Historical data of Nifty 50 Index rebalancing shows a definite trend. Nearly around 65% of the Nifty 50 inclusion stocks have performed better than its replaced stocks in the replacement year. Average return difference is 17.2%. (On average, included stocks gave a return of 12%. Whereas the excluded stocks gave a return of -5.2%) This study shows considerable "replacement premium" for new index members.
Consider these notable examples:
•When Indiabulls Housing Finance substituted BHEL in March 2017, it generated a 24.67% return in the subsequent year, whereas BHEL would have lost 24.04% in the same period. So the replacement differential premium paid in this substitution is 24.67% - (-24.04%) = 48.71%
• Likewise, The substitution of Yes Bank by Shree Cement in March 2020 caused a gain of 51.91% whereas Yes Bank would have lost 72.06%. Therefore, the replacement differential premium incurring in this substitution is 123.97%
• Likewise, the addition of Bajaj Finance in place of ACC during September 2017 resulted in a 25.18% differential (20.15% profit over 5.03% loss).
But not all substitutions in Nifty 50 rebalancing generate value. When JSW Steel replaced Lupin in September 2018, it then fell 39.08%, far underperforming Lupin (-20.39%).
Sector Rotation: Following the Money
A distinct sector replacement trend can be seen in each rebalancing that mirrors the shifting economic conditions.
1. Financial Services Growth: The major addition of financial shares (Bajaj Finance, Bajaj Finserv, HDFC Life, SBI Life, Jio Financial Services) reflects the increasing relevance of this sector to India's economy.
2. Industrial/Energy Contraction: Old industrial and energy firms such as BHEL, Tata Power, Indian Oil Corporation, and BPCL have been slowly phased out from the index.
3.Consumer Industry Growth: The inclusion of consumer-oriented businesses (Trent, Titan, Nestle, Tata Consumer Products) highlights India's consumption-led growth narrative.

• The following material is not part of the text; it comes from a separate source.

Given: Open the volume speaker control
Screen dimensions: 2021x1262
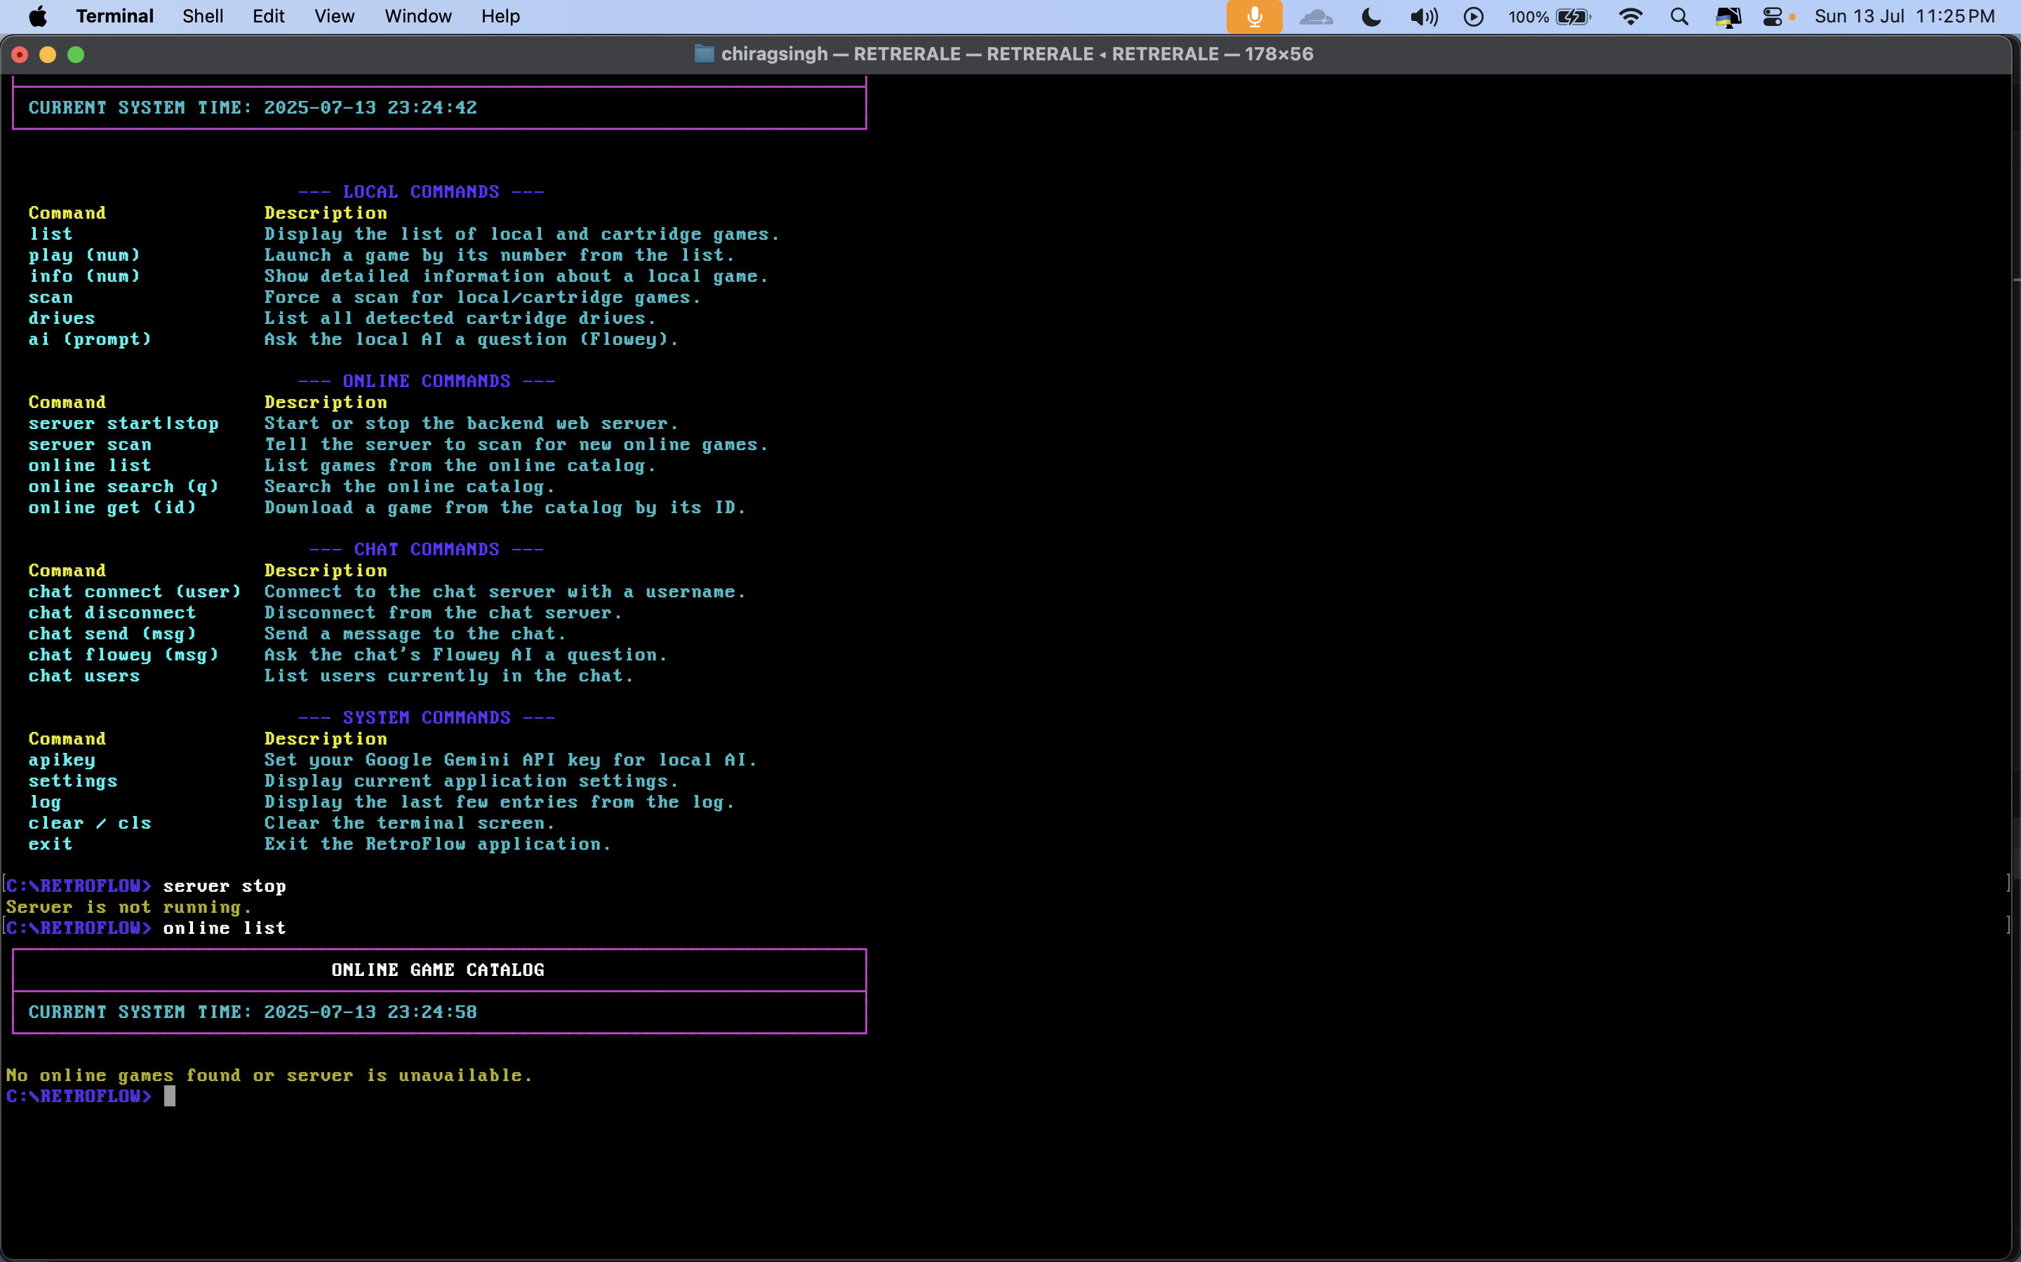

4. Technology and Healthcare Growth: The deletion of some of the pharmaceutical firms and addition of others (such as Divi's Laboratories) along with technology services companies reflects selective growth in these industries.

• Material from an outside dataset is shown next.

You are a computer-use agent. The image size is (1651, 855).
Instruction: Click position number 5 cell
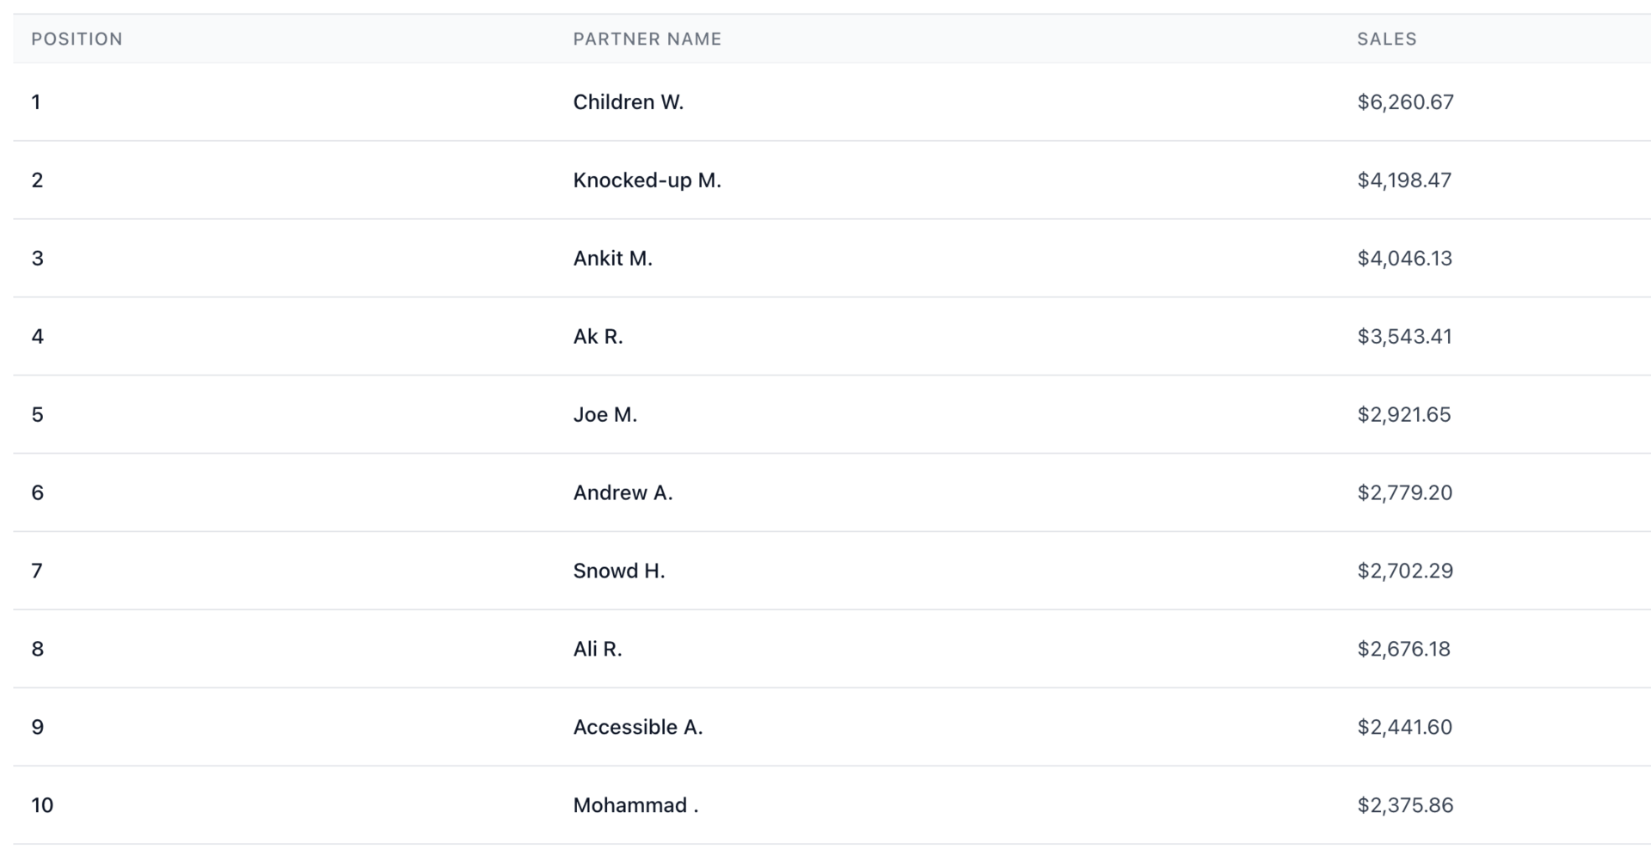(x=37, y=415)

Investment Implications: Strategies Based on Index Changes
For investors wishing to take advantage of index replacement trends, some possible strategies arise:
1. Anticipatory Positioning: Shares that are likely to find a place in the Nifty 50 tend to appreciate in price prior to the announcement. Selecting likely candidates on the basis of market cap, industry representation, and financials could provide opportunities.
2. Post-Replacement Momentum: The statistics indicate that successful replacement stocks tend to continue their upward path for 12+ months subsequent to inclusion, which indicates that a momentum-based strategy can work.
3.Sector Allocation Signals: Sector rotation decisions by the index committee are indicative of institutional views on economic trends. Investors may look to overweight sectors that are increasing representation in the index.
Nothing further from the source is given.